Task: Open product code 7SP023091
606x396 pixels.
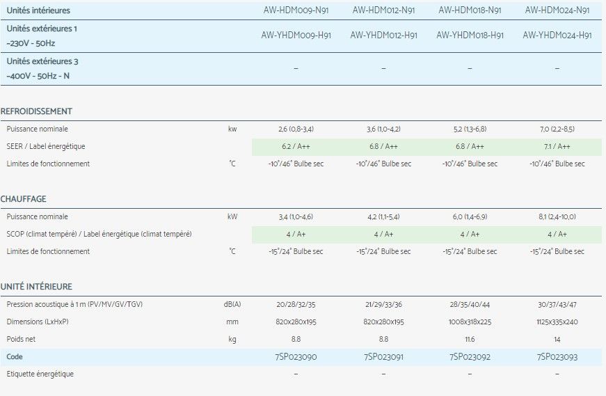Action: click(383, 356)
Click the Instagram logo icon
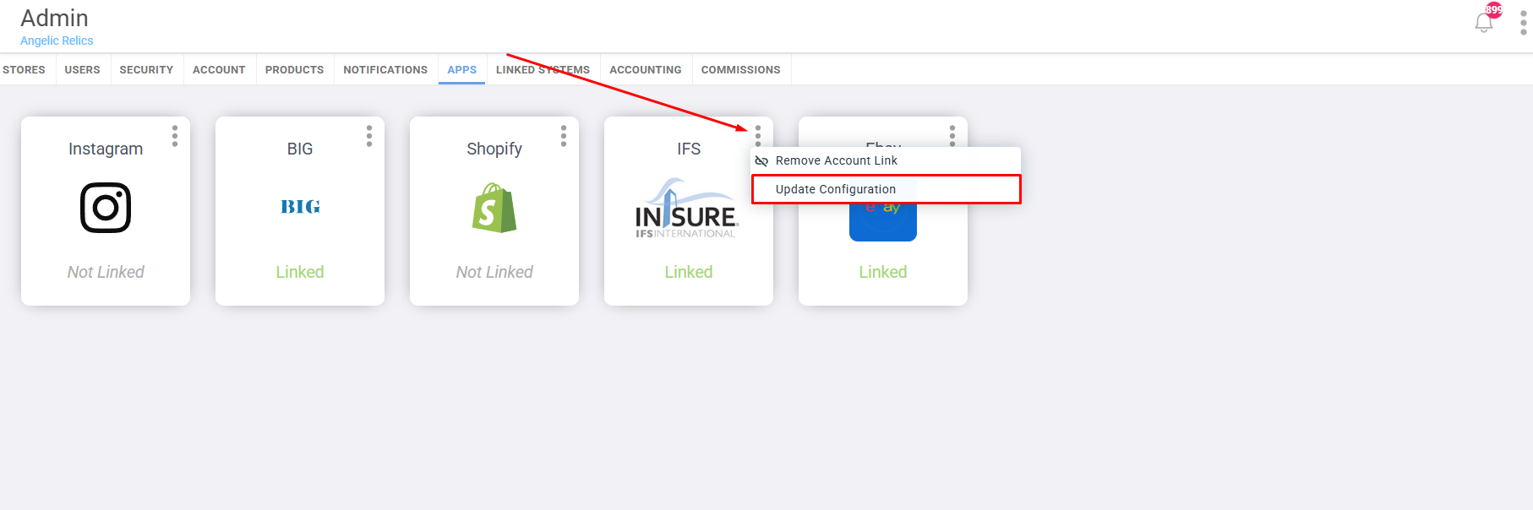 coord(106,208)
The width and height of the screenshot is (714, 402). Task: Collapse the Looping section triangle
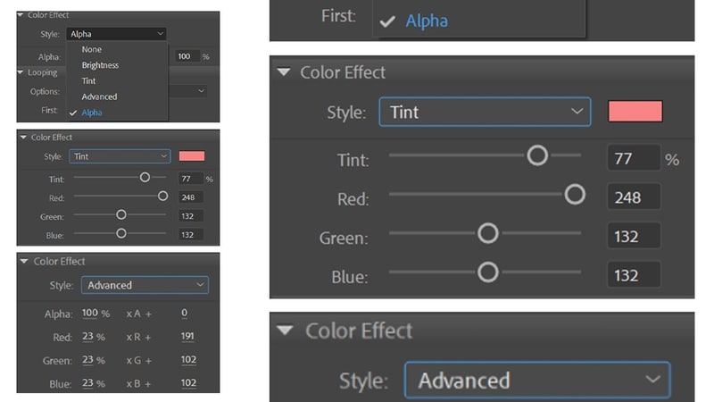click(x=22, y=72)
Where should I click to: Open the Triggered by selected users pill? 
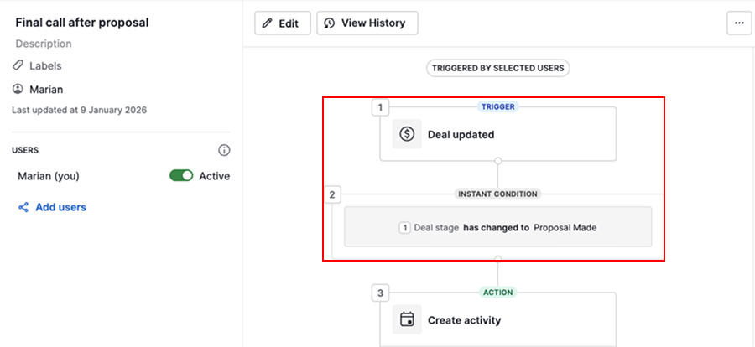pos(497,68)
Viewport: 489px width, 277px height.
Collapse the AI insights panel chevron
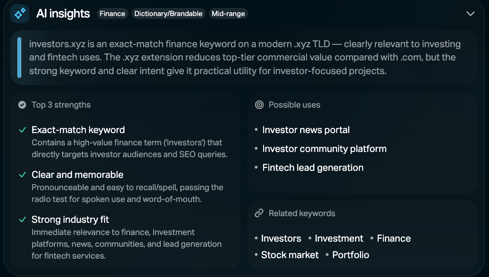(x=470, y=14)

──────────

▶ **EXERCISE**: Copy the data word for word, starting at the line with "The width and" and continuing through the end of the data, without the pictures.

▶ **ANSWER TO THE EXERCISE**:
The width and height of the screenshot is (714, 402). Task: Collapse the Looping section triangle
click(x=22, y=72)
Where should I click to: Open the Triggered by selected users pill? 
pos(497,68)
Viewport: 489px width, 277px height.
Collapse the AI insights panel chevron
(x=470, y=14)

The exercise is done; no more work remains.